Copyright in Cyberspace

A May 4 UC Extension Conference on Protecting the Public Interest in the Electronic Age

The legal debate over intellectual property that has arisen with the electronic age is certainly of vital importance to all members of a university community from researchers to artists, librarians to students. But the outcome of the debate will affect everyone because it will ultimately affect how information and ideas are generated, transmitted and preserved or changed in our society.

The value of copyright protection, the conflict between ideas as private property versus the public's right to access information, the transformation of art and scholarship in cyberspace and the meaning of fair use and the public interest are among the many issues being debated.

Unfortunately, rather than clarifying a very confusing situation, most of this debate has had a polarizing effect.

In May publishers, scholars, librarians, legal experts, writers and historians from around the country will come to the Berkeley campus with the goal of developing a strong vision of what the public interest is in all this and of ensuring that the public interest is represented in any changes to policy and law.

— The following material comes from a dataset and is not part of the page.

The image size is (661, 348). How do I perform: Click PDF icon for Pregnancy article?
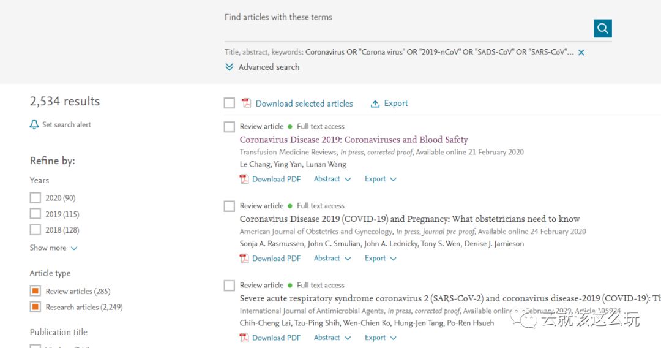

The conference is a collaborative project involving six Berkeley departments and several corporate and law firm sponsors, with coordination provided by Kathleen Vanden Heuvel and Michael Levy, librarians from the School of Law.

Speakers represent a variety of points of view and include Esther Dyson, president of EDventure Holdings; Carla Hesse, professor of history at Berkeley; Clifford Lynch, director of UC library automation; Paul Even Peters, executive director of the Coalition for Networked Information and Monroe Price, professor of law at Yeshiva University, Benjamin Cardozo Law School.

Also Mark Rose, professor of English at UC Santa Barbara; Pamela Samuelson, professor of law at Cornell University; Jonathan Tasini, president of the National Writers Union; and Hal Varian, dean of the School of Information and Management Systems at Berkeley.

University sponsors include the Librarians Association at Berkeley, the Doreen B. Townsend Center for the Humanities, the University Library, Boalt Hall, the School of Information and Management Systems, the UC Office of the President and UC Berkeley Extension. Corporate and law firm sponsors are Apple Computer, Sun Micro-systems, and Townsend, Townsend & Crew.